Besides six information plaques with a lot of interesting historic information, it also includes some actual historic artifacts, such as pages from a Messianic-Anglican prayer book in Jewish religious style from London’s Messianic Congregation “Bney Avraham” which was founded in 1813. There was also a copy of a manuscript from 1939 of a Messianic version of the Israeli national anthem, “HaTikvah.”

The six plaques detail the history of Jesus-believing Jews from the time of Jesus until today – with a short gap of 1,400 years between 400 AD and 1813.

Plaque one: “A Jewish Beginning.” This plaque displays details about the Jewish origins of the early church and their acceptance of gentiles into the church, as described in the book of Acts.

Plaque two: “The Age of the Gentiles.” This plaque includes explanations on how the church gradually became more gentile and less Jewish, forgetting its roots and even being hostile to Jews. The plaque displays the last known evidence of an existing relationship between the Jewish and the Gentile expressions of the church from a 5th century mosaic in the Santa Sabina church in Rome.

Plaque three: “The Reemergence of Jewish Identity in Jesus.” This plaque focuses on how changes in Europe after the reformation paved the way for Jewish believers in Jesus to maintain their identity as Jews while believing in Jesus, and the first Messianic congregation, “Bnei Avraham” in London, established by Joseph Levy in 1813.

Plaque four: “Identity Crisis.” This plaque includes quoted by famous Hebrew Christians and Messianic Jews from the 19th and early 20th century about how they see their double identity as Jews and Christians. “The Jews accuse me of being a missionary.

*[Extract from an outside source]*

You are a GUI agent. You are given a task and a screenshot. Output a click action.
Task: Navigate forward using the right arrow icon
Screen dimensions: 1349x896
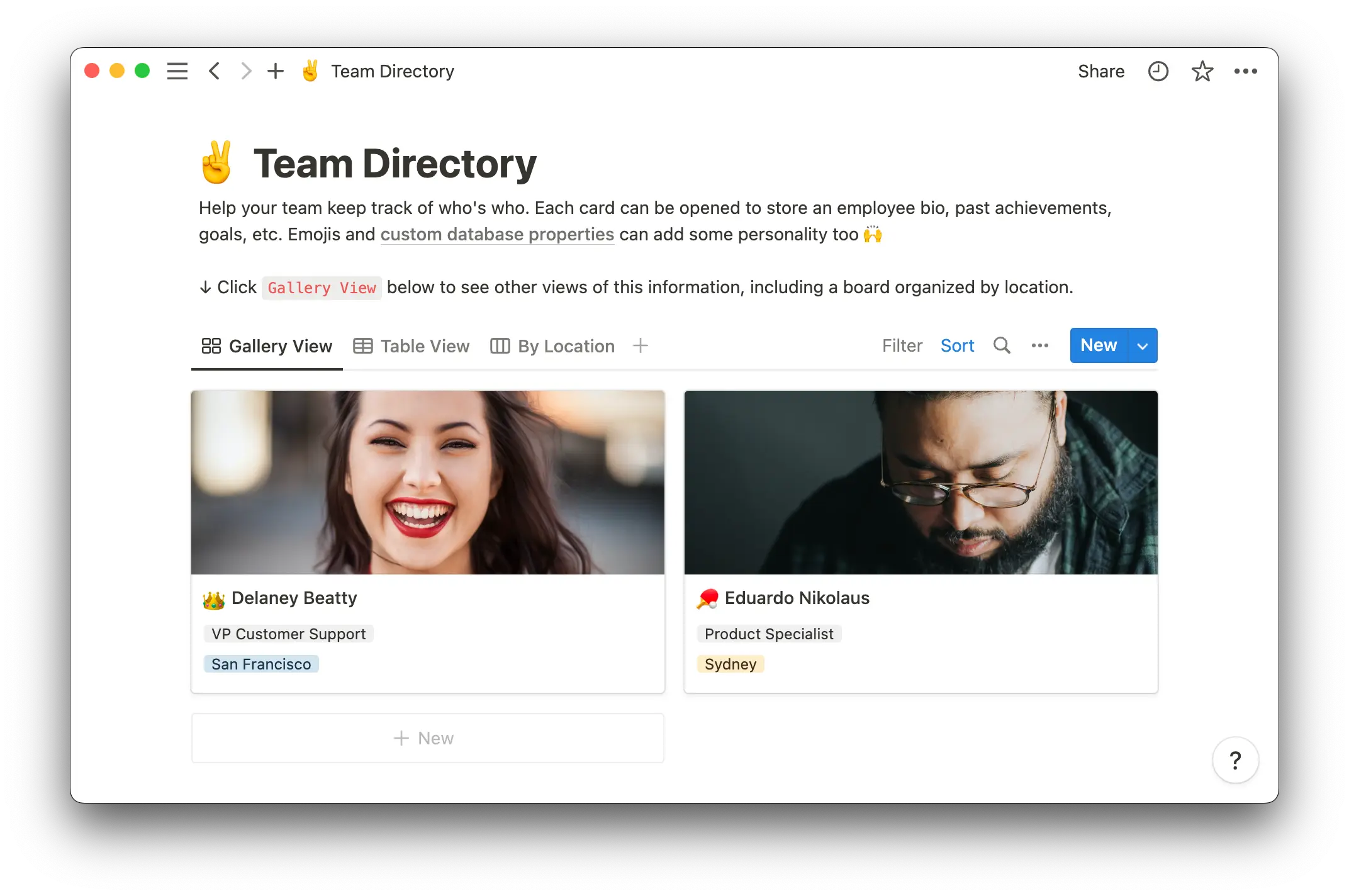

The Christians accuse me of being a Judaizer.” (Moshe Imanuel Ben Meir, 1905-1978). “I will stay among my people. I love the Messiah, I believe in the New Testament, but I have no intentions of changing my religion or join a Christian church.” (Rabbi Itzchak Lichtenstein 1824-1909).

Plaque five: “Jewish Believers Today.” This plaque, they said, was one of the hardest to write and to define, to not misrepresent any of the many expressions of Messianic Judaism in Israel. The result is an excellent and diplomatic formulation, stating that the Jewish believers in Israel, like the general Israeli public, is a community in a process of forming its identity and holds a wide array of opinions and customs. It then defines some of the core beliefs that all believers hold on to, and the aspects of Jewish identity that virtually all Messianic Jews in Israel share – celebrating the Jewish holidays, circumcising their sons, and see themselves as a part of the historical Jewish people. “From the days of the first disciples until today, Jewish followers of Jesus continue to search for an authentic integration of both its Jewish and universal expressions.”

Plaque six: “Jesus in Israeli art.” This last plaque describes how Jesus is no longer as taboo in Jewish circles as he used to be, and that more and more Jews and Israeli artists have reclaimed him as one of us. An exhibit in the Israel Museum in 2016-2017, “Behold the Man,” displayed a number of artworks about Jesus in Jewish and Israeli art, and this plaque displays and explains some of them.

So if you plan a visit to Israel during the coming year, don’t miss the Heritage Center of Christ Church and their exhibit on Messianic Judaism, displaying the past, present, and future of Jewish believers in Yeshua.